Metropolitan Opera House
January 26, 1955


TANNHÄUSER {375}
Wagner-Wagner

Tannhäuser..............Ramon Vinay
Elisabeth...............Margaret Harshaw
Wolfram.................George London
Venus...................Astrid Varnay
Hermann.................Jerome Hines
Walther.................Giulio Gari
Heinrich................Paul Franke
Biterolf................Clifford Harvuot
Reinmar.................Norman Scott
Shepherd................Heidi Krall

Conductor...............Rudolf Kempe [Debut]

Director................Herbert Graf
Designer................Rolf Gérard
Choreographer...........Zachary Solov

Tannhäuser received four performances this season.

Review of Douglas Watt in the Daily News

The Met orchestra never had it better. Night before last, Martin Rich, making his
conducting debut with "Manon," kept perfect order. Last night Rudolf Kempe, another German conductor (but, unlike Rich, a newcomer to these shores), made his local debut with a superb orchestral reading of the season's first "Tannhäuser."

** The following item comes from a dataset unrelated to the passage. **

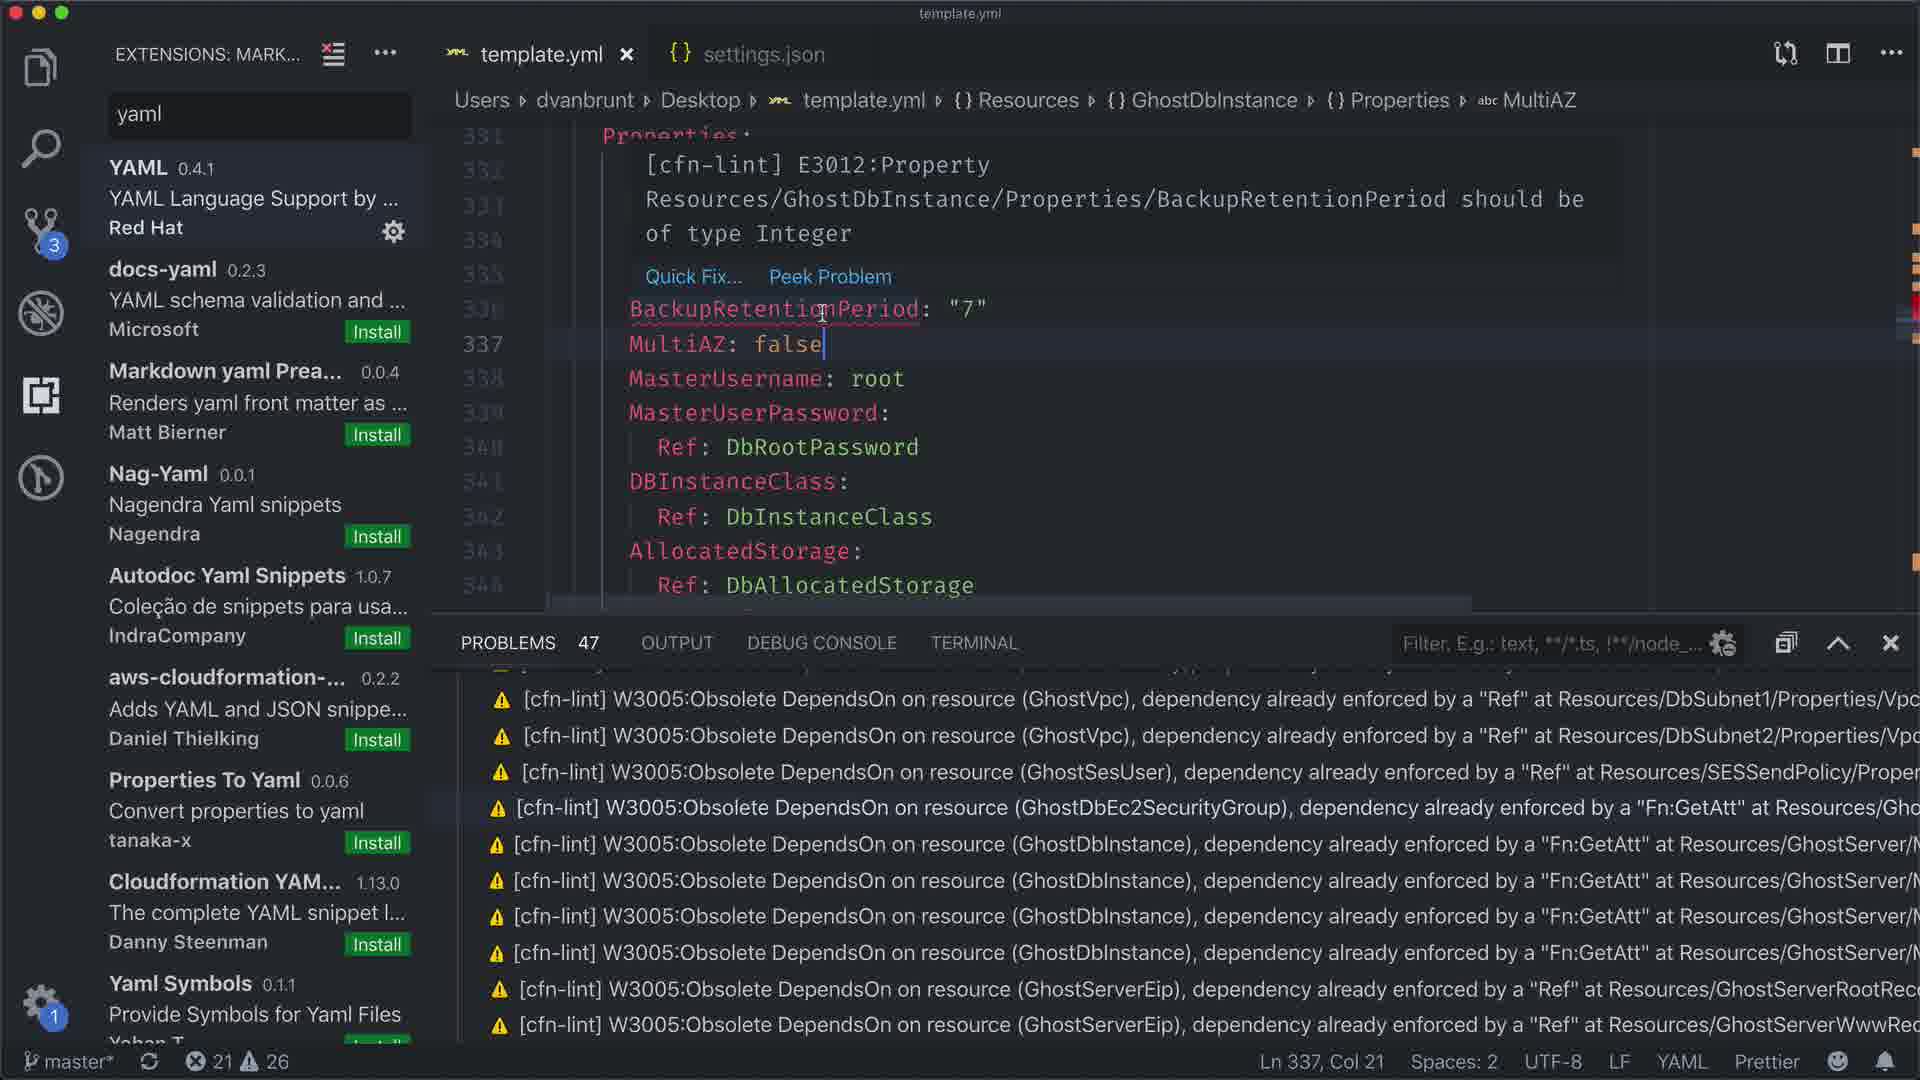Open YAML language mode selector
The width and height of the screenshot is (1920, 1080).
click(1681, 1061)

Wagner's delightful score vibrated with life but never, in the pit, exceeded its natural boundaries. From the start of the overture, it was evident that Kempe knew exactly what he wanted, possessed the means to get it, and exercised fine control. He conducted with fire and balance, and at no point throughout the evening did the orchestra override the vocal score. His was an impressive achievement.

First-Rate Production

As all Wagner fans must know by now, this new "Tananhäuser," introduced last season, is a highly satisfactory production in all technical departments - staging, costuming, scenery and lighting. It is also well sung and acted - or was last night, at any rate.

Despite the curious effect Ramon Vinay's plaintive tenor voice invariably has on me, I found his hero appealing and intelligently sung and acted. 1 was disarmed most, however, by the work of three stalwarts - Margaret Harshaw, George London and Jerome Hines.

Miss Harshaw, as Elisabeth, was at the top of her vocal form; London was a distinguished Wolfram, in every respect, and Hines, in movement and song, brought great authority to the scene whenever he appeared as Landgraf Hermann. Giulio Gari was a satisfactory Walther, Astrid Varnay was an acceptable Venus, and Heidi Krall was such a pretty shepherd that I'm sure the sheep must have chased her home.